The full event processing lifecycle is:

EVENT BATCH RECEIVED_ => processEvent() => onBatchComplete() => onBatchesComplete()

See it in action

This test will require at least two terminal windows. One will contain your consumer that is waiting for events. The other will run an NPM script that publishes events. You will be able to see the consumer playing the event.

  1. Open two terminal windows
  2. cd to the directory with redpop consumer.
  3. In the first terminal window, run npm i
  4. When that finishes, run npm start to start the consumer
  5. You should see a message saying Starting ProtoConsumer along with some capital "B" that will start showing the consumer polling for batches of events.
  6. In the second terminal window, type npm run publishTestEvents
  7. Observe the event IDs being published in the window.
  8. Observe the consumer output showing the event IDs.
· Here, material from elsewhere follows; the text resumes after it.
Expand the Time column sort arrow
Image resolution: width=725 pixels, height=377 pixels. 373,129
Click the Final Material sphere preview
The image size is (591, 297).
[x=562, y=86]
I recommend you play with the consumer's processEvent method to see how you can act on the event that is passed in. Here are some ideas:

  1. See if you can make the consumer output the message instead of the event ID.
  2. Try increasing the number of events published in the publishTestEvent.js file to 100,000. Start another consumer in a third terminal window and publish 100K events to see your consumer scale horizontally. Notice the small 'b' in front of the event id. This is an indicator that the consumer has finished processing a batch, which means that the consumers are processing the events as fast as the publisher is publishing them.
  3. Run your publishers at least 10 times to build up over 1 million events in the stream. Taking too long? Create more publisher windows to simulate horizontal load.
  4. Depending on your computer (primarily cores available to horizontally scale) this might take a number of minutes. You can check in a new window by running npm run getEventCount to see how many events have been added to the stream.
  5. After your consumer finishes processing (or you run out of patience and ctl-c the publishers). Launch 10 or more consumer windows. Here you are simulating your server consumer environment scaling out servers to handle huge workloads.
  6. In a publisher window, type npm run replayTestEvents. This will replay all of your events in the stream -- over a million events (or however many messages you saw when your ran npm getEventCount). You will notice that replaying these events takes a fraction of the time now that they are available for replay, which makes transaction-intensive operations like data science easy to iterate on.

Conclusion

That's it! All you really have to do at a bare minimum is add some basic logic to Consumer::processEvent() and the rest is up to your imagination.